Jayandra Soni

Two Aspects of Jaina Philosophy
Substance, Quality and Mode (dravya, guṇa and paryāya) and the Absence of syādvāda in Umāsvāti’s Tattvārthasūtra

  • Datum: Mo., 20. Januar 2014, 16 - 17 Uhr
  • Ort: Institut für Kultur- und Geistesgeschichte Asiens, Seminarraum 1
  • Organisation: Himal Trikha


With reference to the problem of substance and its quality (dravya and guṇa), the Jaina contribution is the inclusion of mode (paryāya) as an inalienable feature of this debate. The Jainas apply the theory not only to the non-conscious, insentient (ajīva) substances like wood or gold and their products, but also to the conscious, sentient category of the soul (jīva). Thus, the Jainas can talk of change in all substances, without a substance losing its substanceness. It will be shown how this applies even when the talk is about origination, permanence and destruction with reference to substances. The second aspect concerns the intriguing absence of the word syādvāda in Umāsvāti’s Tattvārthasūtra (TS). For Jaina philosophy the TS can be said to have the status of Bādarāyaṇa’s Brahmasūtra for Vedānta, and syādvāda is considered to be the hall-mark and ‘central philosophy of Jainism’. The closest one comes to any reference to syādvāda is in chapter five of the work (TS 5, 32/31). This passage and the early commentaries on it will be shortly examined in the lecture and it will be discussed why the Digambara Pūjyapāda did not mention syādvāda in his commentary of the TS at all although his predecessor Kundakunda of the same tradition already uses the term.

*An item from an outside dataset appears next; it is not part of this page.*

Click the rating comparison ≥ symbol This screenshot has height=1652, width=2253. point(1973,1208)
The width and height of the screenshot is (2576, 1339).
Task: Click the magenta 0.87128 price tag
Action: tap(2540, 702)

Dr. Jayandra Soni received a PhD from Banaras Hindu University in 1978 and from McMaster University (Hamilton, Canada) in 1987. From 1991 to 2012 he taught Indian languages and Indian philosophy at the Department of Indology and Tibetology, Philipps-Universität Marburg, and now lives in Innsbruck where he is a part-time lecturer for Indian philosophy and religions in the Philosophy Department of Innsbruck University. Since 2012 he is also the Secretary General of the International Association of Sanskrit Studies.